Upstream events are generated by an element somewhere downstream in the pipeline (example: a video sink may generate navigation events that informs upstream elements about the current position of the mouse pointer). This may also happen indirectly on request of the application, for example when the application executes a seek on a pipeline this seek request will be passed on to a sink element which will then in turn generate an upstream seek event.
The most common upstream events are seek events, Quality-of-Service (QoS) and reconfigure events.
An upstream event can be sent using the
gst_pad_send_event
function. This
function simply call the default event handler of that pad. The default
event handler of pads is gst_pad_event_default
, and
it basically sends the event to the peer of the internally linked pad.

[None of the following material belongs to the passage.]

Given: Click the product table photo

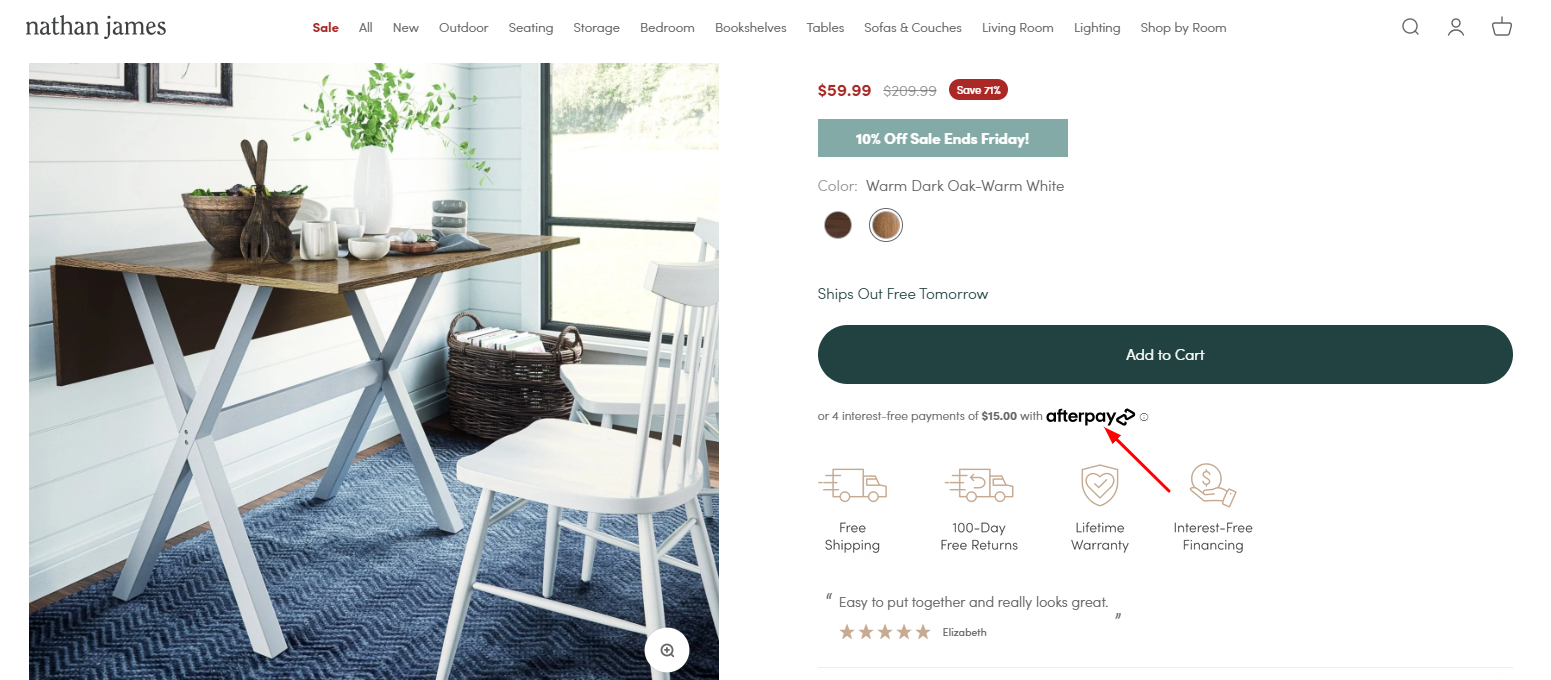Looking at the screenshot, I should point(373,371).
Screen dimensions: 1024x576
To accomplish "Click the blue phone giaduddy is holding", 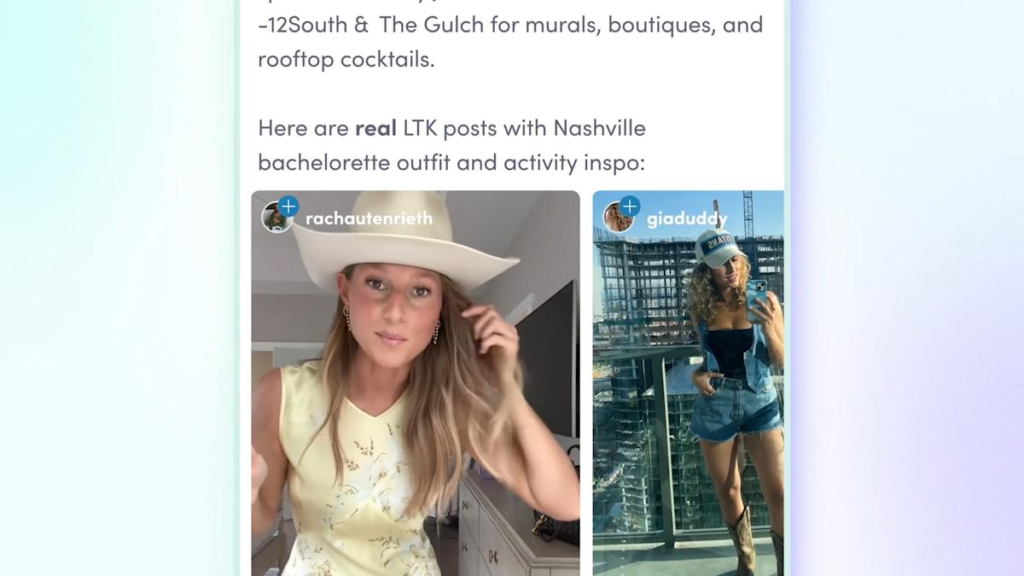I will (x=756, y=298).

So upstream events always arrive on the src pad of your element and are
handled by the default event handler except if you override that handler
to handle it yourself. There are some specific cases where you have to
do that :
If you have multiple sink pads in your element. In that case you will have to decide which one of the sink pads you will send the event to (if not all of them).
If you need to handle that event locally. For example a navigation event that you will want to convert before sending it upstream, or a QoS event that you want to handle.
The processing you will do in that event handler does not really matter but there are important rules you have to absolutely respect because one broken element event handler is breaking the whole pipeline event handling. Here they are :
Always handle events you won't handle using the default
gst_pad_event_default
method. This method will
depending on the event, forward the event or drop it.
If you are generating some new event based on the one you received don't forget to gst_event_unref the event you received.
Event handler function are supposed to return TRUE or FALSE indicating if the event has been handled or not. Never simply return TRUE/FALSE in that handler except if you really know that you have handled that event.
Remember that the event handler might be called from a different thread than the streaming thread, so make sure you use appropriate locking everywhere.